Three months after putting the take care of Ms. Daniels, Mr. Cohen mentioned, he had an important assembly at Trump Tower. There, he mentioned, Mr. Trump’s chief monetary officer, Allen Weisselberg, defined how Mr. Trump would reimburse Mr. Cohen for the payoff. Mr. Weisselberg took notes, which prosecutors confirmed to the jury, and Mr. Cohen testified that Mr. Trump signed off on the specifics.
In a single phrase of all-important testimony — a easy “sure” — Mr. Cohen confirmed that his former boss had recognized the data would falsely describe the repayments as authorized bills arising from a fictional authorized “retainer.”
Mr. Cohen, who pleaded responsible in 2018 to quite a lot of federal crimes, together with some associated to the hush cash, asserted that there was no retainer settlement and that he had not accrued any authorized bills.
“Was this bill a false document?” a prosecutor, Susan Hoffinger, requested Mr. Cohen on Tuesday.
“Sure, ma’am,” he confirmed, and added that the test stubs have been false as effectively. Requested the aim of the checks, he defined that partly they represented “the reimbursement to me for the hush-money charge.”
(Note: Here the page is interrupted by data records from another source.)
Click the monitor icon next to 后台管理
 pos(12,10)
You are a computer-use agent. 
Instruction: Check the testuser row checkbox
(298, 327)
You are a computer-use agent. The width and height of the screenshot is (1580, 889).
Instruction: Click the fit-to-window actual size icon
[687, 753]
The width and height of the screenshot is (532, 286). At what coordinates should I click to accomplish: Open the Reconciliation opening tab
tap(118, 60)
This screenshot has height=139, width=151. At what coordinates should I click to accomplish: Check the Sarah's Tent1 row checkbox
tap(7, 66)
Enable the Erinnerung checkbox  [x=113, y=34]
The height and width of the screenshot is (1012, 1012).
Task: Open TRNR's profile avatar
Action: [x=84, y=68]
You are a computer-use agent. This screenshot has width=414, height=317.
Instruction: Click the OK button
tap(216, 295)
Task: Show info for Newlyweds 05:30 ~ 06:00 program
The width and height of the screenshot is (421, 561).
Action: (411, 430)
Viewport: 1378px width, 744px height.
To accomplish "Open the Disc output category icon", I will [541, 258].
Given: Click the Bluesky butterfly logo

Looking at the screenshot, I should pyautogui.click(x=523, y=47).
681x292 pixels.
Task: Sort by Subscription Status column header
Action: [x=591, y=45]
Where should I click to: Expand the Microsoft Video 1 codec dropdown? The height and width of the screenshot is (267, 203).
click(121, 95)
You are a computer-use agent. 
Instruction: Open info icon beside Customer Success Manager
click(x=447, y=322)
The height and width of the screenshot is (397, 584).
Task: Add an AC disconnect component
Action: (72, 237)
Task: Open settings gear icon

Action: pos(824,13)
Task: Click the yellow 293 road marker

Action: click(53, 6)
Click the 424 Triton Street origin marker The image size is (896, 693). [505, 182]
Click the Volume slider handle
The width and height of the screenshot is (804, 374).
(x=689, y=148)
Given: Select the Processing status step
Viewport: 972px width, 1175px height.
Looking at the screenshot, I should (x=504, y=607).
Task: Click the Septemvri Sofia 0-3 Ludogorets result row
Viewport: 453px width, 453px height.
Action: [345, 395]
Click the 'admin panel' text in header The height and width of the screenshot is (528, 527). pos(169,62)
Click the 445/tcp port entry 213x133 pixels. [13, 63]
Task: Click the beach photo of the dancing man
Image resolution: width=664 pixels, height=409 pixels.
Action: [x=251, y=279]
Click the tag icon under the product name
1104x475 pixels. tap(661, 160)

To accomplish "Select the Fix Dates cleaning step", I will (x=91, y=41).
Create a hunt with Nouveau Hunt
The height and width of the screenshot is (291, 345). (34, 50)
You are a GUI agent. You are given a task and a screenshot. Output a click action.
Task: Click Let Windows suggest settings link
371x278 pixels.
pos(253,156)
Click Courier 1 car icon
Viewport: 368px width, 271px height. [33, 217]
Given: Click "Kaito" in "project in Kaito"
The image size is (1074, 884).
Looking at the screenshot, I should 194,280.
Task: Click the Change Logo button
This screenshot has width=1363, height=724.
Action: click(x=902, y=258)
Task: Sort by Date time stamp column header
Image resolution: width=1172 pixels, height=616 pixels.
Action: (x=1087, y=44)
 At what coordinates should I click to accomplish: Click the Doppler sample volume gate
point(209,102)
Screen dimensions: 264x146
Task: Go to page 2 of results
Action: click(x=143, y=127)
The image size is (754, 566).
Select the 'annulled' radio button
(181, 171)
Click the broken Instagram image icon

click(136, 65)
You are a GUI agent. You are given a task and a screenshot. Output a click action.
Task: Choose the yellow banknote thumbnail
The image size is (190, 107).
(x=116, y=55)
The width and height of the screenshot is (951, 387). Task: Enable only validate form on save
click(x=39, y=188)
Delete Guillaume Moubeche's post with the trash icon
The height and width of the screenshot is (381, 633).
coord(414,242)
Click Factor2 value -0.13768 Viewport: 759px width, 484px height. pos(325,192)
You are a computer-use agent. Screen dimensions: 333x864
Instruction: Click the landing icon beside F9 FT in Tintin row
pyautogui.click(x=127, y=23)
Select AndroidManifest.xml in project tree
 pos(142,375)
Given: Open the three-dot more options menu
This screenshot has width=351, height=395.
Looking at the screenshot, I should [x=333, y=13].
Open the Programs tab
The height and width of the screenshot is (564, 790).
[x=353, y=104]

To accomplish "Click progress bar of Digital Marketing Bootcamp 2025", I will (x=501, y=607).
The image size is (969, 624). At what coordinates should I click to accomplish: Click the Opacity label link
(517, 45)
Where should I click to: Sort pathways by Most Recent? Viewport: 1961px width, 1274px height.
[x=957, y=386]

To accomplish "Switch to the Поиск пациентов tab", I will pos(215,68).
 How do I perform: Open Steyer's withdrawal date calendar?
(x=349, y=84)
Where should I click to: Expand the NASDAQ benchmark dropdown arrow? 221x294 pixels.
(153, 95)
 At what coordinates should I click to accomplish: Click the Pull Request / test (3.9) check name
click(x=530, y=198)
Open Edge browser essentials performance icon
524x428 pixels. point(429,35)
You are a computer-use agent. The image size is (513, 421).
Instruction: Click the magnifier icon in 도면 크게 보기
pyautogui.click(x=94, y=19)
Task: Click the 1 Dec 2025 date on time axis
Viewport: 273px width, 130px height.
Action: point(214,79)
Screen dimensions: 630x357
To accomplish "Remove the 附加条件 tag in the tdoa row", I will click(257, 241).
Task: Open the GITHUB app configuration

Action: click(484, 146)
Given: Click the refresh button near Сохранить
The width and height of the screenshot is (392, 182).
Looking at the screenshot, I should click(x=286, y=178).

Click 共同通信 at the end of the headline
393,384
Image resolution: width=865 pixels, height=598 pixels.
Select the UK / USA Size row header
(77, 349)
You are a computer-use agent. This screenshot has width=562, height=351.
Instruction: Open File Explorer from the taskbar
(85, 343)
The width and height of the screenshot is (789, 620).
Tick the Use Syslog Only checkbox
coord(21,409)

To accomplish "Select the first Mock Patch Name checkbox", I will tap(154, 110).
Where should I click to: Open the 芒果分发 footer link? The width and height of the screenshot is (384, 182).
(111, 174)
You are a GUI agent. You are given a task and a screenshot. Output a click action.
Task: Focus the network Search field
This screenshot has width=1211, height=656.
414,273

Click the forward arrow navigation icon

It was precisely what prosecutors hoped jurors would hear. However now, after two days of cross-examination, and extra to come back on Monday, they have to maintain on and hope the jury will consider it.
Beneath cross-examination, a lawyer for Mr. Trump, Todd Blanche, did all he may to name Mr. Cohen’s credibility into doubt. He highlighted lies the previous fixer had instructed whereas below oath previously, insisting that he had lied once more when answering questions from prosecutors within the present trial.
In a very tense line of questioning, Mr. Blanche sought to question Mr. Cohen’s earlier testimony that he had spoken to Mr. Trump in October 2016 concerning the cost to Ms. Daniels. To achieve Mr. Trump, Mr. Cohen testified, he known as the candidate’s bodyguard, Keith Schiller.
However Mr. Blanche, noting that Mr. Cohen had been the goal of a harassment marketing campaign from a young person across the identical time, proposed an alternate principle. He described textual content messages that recommended the fixer was calling Mr. Schiller to complain that he was being bullied by a 14-year-old prank caller — and to not communicate to Mr. Trump concerning the cost.
“You didn’t speak to President Trump on that night time, you talked to Keith Schiller,” Mr. Blanche mentioned, elevating his voice and his index finger. “You possibly can admit it.”
However Mr. Cohen remained composed and held agency.
“No, sir, I can’t,” he responded.
William Ok. Rashbaum contributed reporting.